===== SOURCE DOCUMENT =====
Lists in GF

This post is about lists in GF. It’s aimed for multiple audiences, so possibly some parts won’t interest you. If you have a good grasp of the basics, feel free to jump directly to Advanced topics.

• Basics
• Lists in natural language
• Lists in formal language
• Advanced topics
  • Problem: everything flattens to string
  • Natural language strategies beyond A, B and C
• Footnotes

Basics

Quoting from the GF book.

C.4.3 List categories

Since categories of lists of elements of another category are a common idiom, the following syntactic sugar is available:

cat [C] {n}

abbreviates a set of three judgements:

cat ListC ;
fun BaseC : C -> ... -> C -> ListC ; --n C’s
fun ConsC : C -> ListC -> ListC

The functions BaseC and ConsC are automatically generated in the abstract syntax, but their linearizations, as well as the linearization type of ListC, must be defined manually. The type expression [C] is in all contexts interchangeable with ListC.

Choice of n

The parameter n in cat [C]{n} determines the size of the base list. For instance,

cat [C]{1}

generates the following functions:

BaseC : C -> ListC
ConsC : C -> ListC -> ListC

Likewise,

cat [C]{0}

generates the following functions:

BaseC : ListC
ConsC : C -> ListC -> ListC

In fact, the choice of n only affects the BaseC function. ConsC is always the same, adding a single C to an already existing list.

If you’re used to lists from other programming languages, you might wonder what’s the purpose of n > 0. An empty list is such a useful concept, why force the minimum size of a list to be 1, 2 or even more?

The answer is that it depends on an application. In the next sections, I’ll cover the use of lists for natural and formal languages.

Lists in natural language

The purpose of lists in the Resource Grammar Library (RGL) is to allow coordination. I’ll start with an example and explain the functions right after.

While the example is for NP (noun phrase), exactly the same principle holds for other list categories in the RGL (AP, Adv,RS, S).

Baseline: single NP

Here’s the RGL API and the underlying tree for “I walk”. No lists yet, this is just for comparison.

-- RGL API, what you'd write in application grammar
lin I_walk_Cl = mkCl i_NP walk_V ;

-- Underlying RGL tree
  PredVP              -- : NP -> VP -> Cl
    (UsePron i_Pron)  -- : NP
    (UseV walk_V)     -- : VP
  -- : Cl

If you’ve only ever used the RGL API and never seen PredVP, UsePron etc. before, you can read an explanation here. Knowing the RGL abstract syntax is not necessary for writing application grammars, but for this deep dive post, it’s useful to understand that the two levels exist.

List of NPs

Here’s the corresponding GF code for “they, you and I walk”. This time, the subject is constructed from a list of three NPs, which are put back together into one NP.

-- RGL API, what you'd write in application grammar
lin They_You_and_I_walk_Cl =
   mkCl
     (mkNP and_Conj
           (mkListNP they_NP
                     (mkListNP you_NP
                               i_NP)
===== ITEMS =====
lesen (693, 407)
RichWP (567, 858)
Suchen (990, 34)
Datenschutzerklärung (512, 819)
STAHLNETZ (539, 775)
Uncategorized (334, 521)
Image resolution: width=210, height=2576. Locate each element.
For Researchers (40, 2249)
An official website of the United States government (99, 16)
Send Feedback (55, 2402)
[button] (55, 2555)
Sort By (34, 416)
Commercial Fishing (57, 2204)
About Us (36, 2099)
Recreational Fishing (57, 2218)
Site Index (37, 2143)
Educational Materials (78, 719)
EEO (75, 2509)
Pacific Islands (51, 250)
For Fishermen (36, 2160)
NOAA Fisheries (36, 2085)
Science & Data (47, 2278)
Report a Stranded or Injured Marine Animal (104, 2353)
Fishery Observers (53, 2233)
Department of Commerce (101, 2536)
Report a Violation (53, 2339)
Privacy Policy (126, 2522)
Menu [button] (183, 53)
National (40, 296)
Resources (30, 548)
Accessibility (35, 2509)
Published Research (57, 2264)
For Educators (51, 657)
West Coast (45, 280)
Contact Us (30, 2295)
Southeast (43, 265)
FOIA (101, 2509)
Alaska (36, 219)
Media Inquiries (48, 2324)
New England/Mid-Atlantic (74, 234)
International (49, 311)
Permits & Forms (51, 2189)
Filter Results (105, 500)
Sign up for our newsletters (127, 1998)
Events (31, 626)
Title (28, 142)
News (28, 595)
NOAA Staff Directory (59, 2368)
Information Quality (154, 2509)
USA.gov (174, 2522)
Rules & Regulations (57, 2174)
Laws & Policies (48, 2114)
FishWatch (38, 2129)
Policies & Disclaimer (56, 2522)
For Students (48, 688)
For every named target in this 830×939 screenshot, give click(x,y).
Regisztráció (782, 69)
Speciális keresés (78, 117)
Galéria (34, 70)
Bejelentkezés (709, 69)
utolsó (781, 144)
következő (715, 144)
=====
**EXERCISE REQUIREMENTS:**
1 – List the top-level entries in the table of contents at the start of the post on lists in GF, leaving out the indented subentries.
2 – Copy out the records starting at the line containing "Alaska (36, 219)" and ending at the last line of the records.

**COMPLETE ANSWERS:**
1 –
Basics
Lists in natural language
Lists in formal language
Advanced topics
Footnotes

2 –
Alaska (36, 219)
Media Inquiries (48, 2324)
New England/Mid-Atlantic (74, 234)
International (49, 311)
Permits & Forms (51, 2189)
Filter Results (105, 500)
Sign up for our newsletters (127, 1998)
Events (31, 626)
Title (28, 142)
News (28, 595)
NOAA Staff Directory (59, 2368)
Information Quality (154, 2509)
USA.gov (174, 2522)
Rules & Regulations (57, 2174)
Laws & Policies (48, 2114)
FishWatch (38, 2129)
Policies & Disclaimer (56, 2522)
For Students (48, 688)
For every named target in this 830×939 screenshot, give click(x,y).
Regisztráció (782, 69)
Speciális keresés (78, 117)
Galéria (34, 70)
Bejelentkezés (709, 69)
utolsó (781, 144)
következő (715, 144)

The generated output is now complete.